> [EXERCISE BRIEF]:
From the records below, please return each line that holds the word "accomplish".
━━━ INPUT DATA
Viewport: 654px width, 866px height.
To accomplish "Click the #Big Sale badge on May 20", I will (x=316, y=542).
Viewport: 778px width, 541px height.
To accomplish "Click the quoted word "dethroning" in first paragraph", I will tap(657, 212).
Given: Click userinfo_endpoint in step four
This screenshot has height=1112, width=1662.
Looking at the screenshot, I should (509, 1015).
━━━━━━
━━━ INPUT DATA
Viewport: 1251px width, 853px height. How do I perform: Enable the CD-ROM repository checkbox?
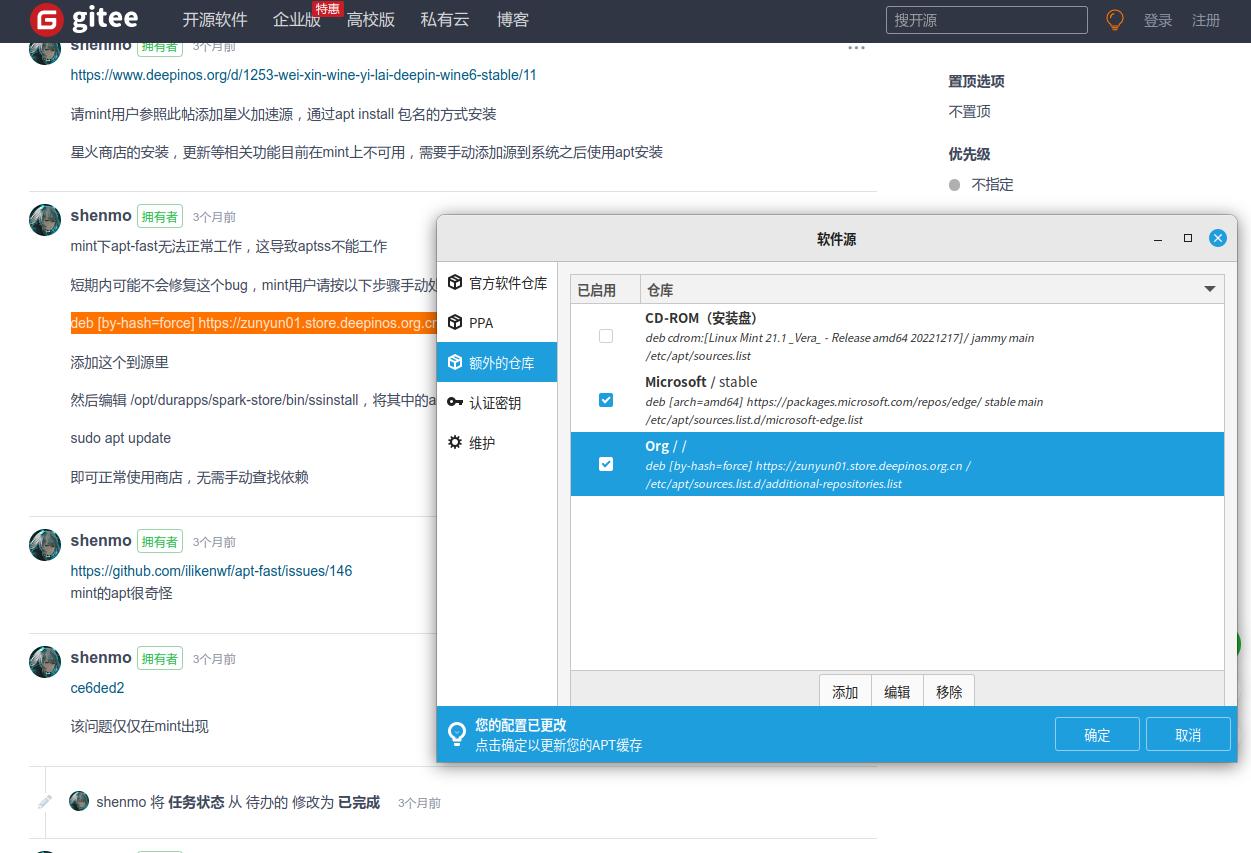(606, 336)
━━━━━━
> [ANSWER BELOW]:
To accomplish "Click the #Big Sale badge on May 20", I will (x=316, y=542).
To accomplish "Click the quoted word "dethroning" in first paragraph", I will tap(657, 212).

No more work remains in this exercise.